**Фрагмент документа:**
Николай Гумилев глазами сына
Шрифт:
На этом, должно быть, и споткнулся он, уже будучи под арестом. Что арестовали его не как заговорщика, тем более опасного, важного, достойного расстрела, есть прямое доказательство. Депутация Профессионального Союза Писателей недели через две после ареста отправилась хлопотать за Гумилева. Председатель Чрезвычайки не только не мог ответить, за что взят Гумилев, но даже оказался не знающим, кто он такой{187}…
— Да чем он, собственно, занимается ваш Гумилевич?
— Не Гумилевич, а Гумилев…
— Ну?
— Он поэт…
— Ага! значит, писатель… Не слыхал… Зайдите через недельку, мы наведем справки…
— Да за что же он арестован-то?
Подумал и… объяснил:
— Видите ли, так как теперь, за свободою торговли, причина спекуляции исключается,
Депутации оставалось лишь дико уставиться на глубокомысленного чекиста изумленными глазами: Гумилев нигде не служил, — какое же за ним могло быть «должностное преступление»? Аполлону, что ли, дерзостей наговорил на Парнасе?

**Задания:**
a) Повторите текст об аресте Гумилева между словами «Николай Гумилев глазами» и «занимается ваш Гумилевич?», включая оба.
b) Определите, согласуются ли с текстом об аресте Гумилева утверждения (i)–(iii). Для каждого ответьте «да» или «нет» и точно процитируйте решающие слова текста. (i) Депутация писателей стала хлопотать за Гумилева примерно через две недели после его ареста. (ii) Председатель Чрезвычайки сразу назвал депутации причину ареста Гумилева. (iii) Гумилев служил в каком-то учреждении.

**Сохраненные данные:**

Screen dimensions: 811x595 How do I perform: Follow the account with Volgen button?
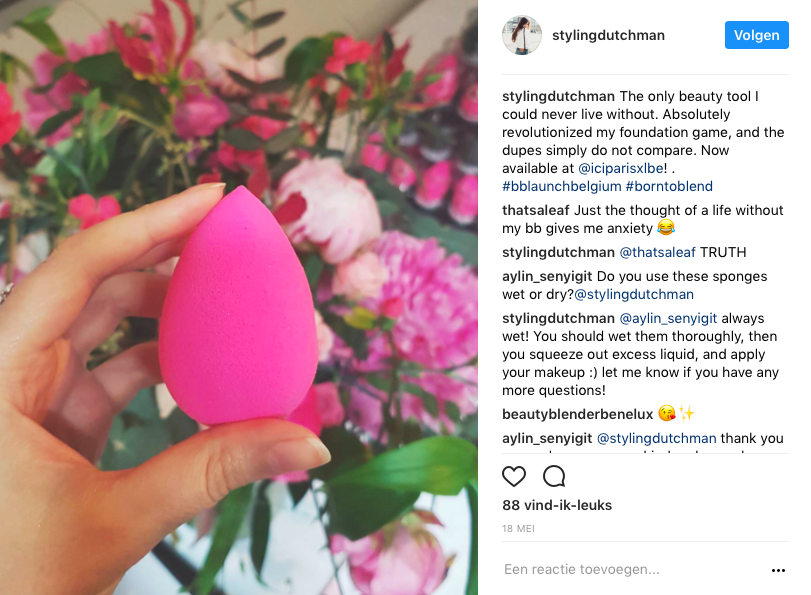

---

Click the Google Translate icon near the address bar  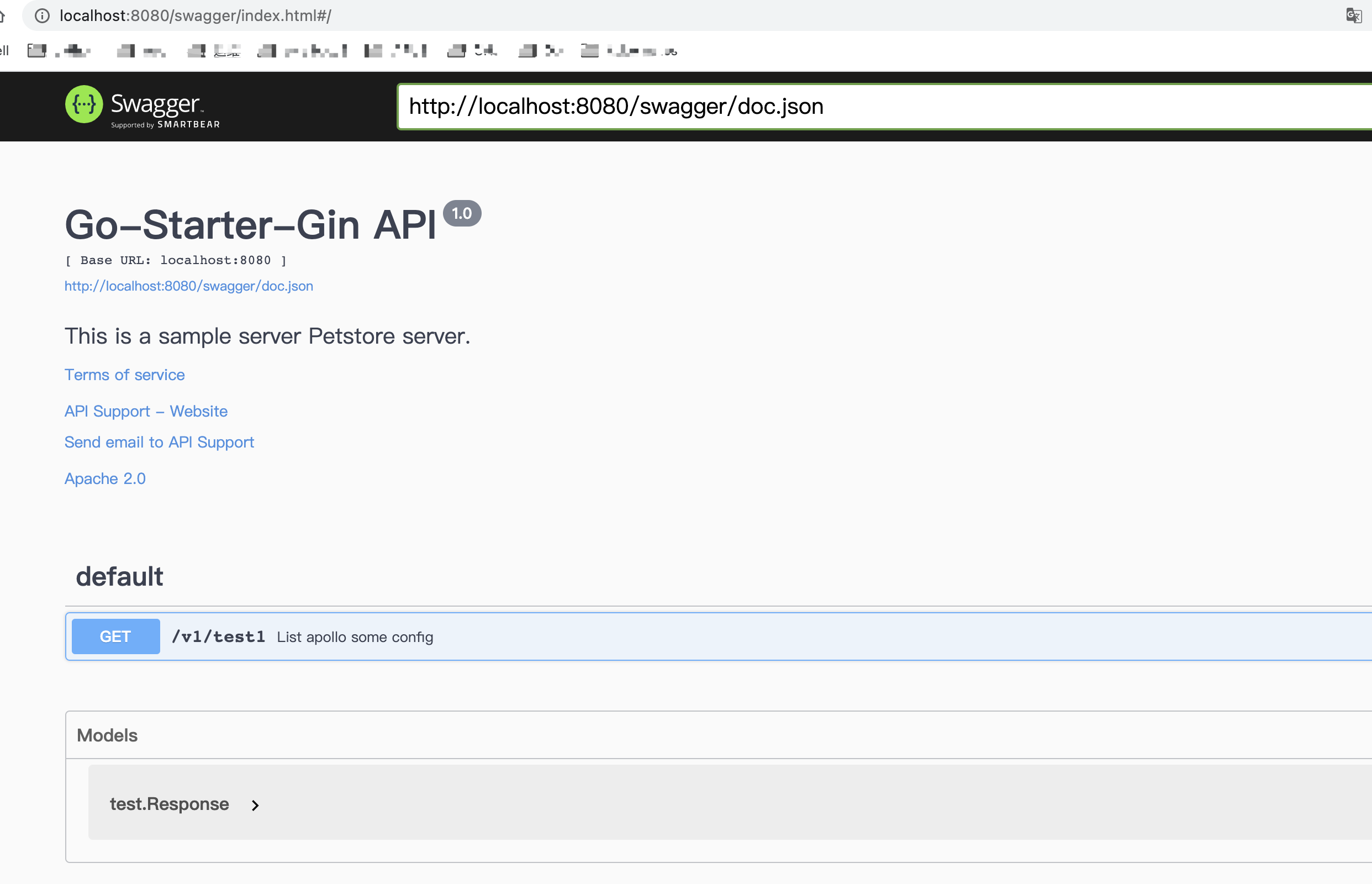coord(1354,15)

**Ожидаемые результаты:**
a)
Николай Гумилев глазами сына
Шрифт:
На этом, должно быть, и споткнулся он, уже будучи под арестом. Что арестовали его не как заговорщика, тем более опасного, важного, достойного расстрела, есть прямое доказательство. Депутация Профессионального Союза Писателей недели через две после ареста отправилась хлопотать за Гумилева. Председатель Чрезвычайки не только не мог ответить, за что взят Гумилев, но даже оказался не знающим, кто он такой{187}…
— Да чем он, собственно, занимается ваш Гумилевич?

b)
(i) Да: «недели через две после ареста отправилась хлопотать за Гумилева».
(ii) Нет: «не только не мог ответить, за что взят Гумилев».
(iii) Нет: «Гумилев нигде не служил».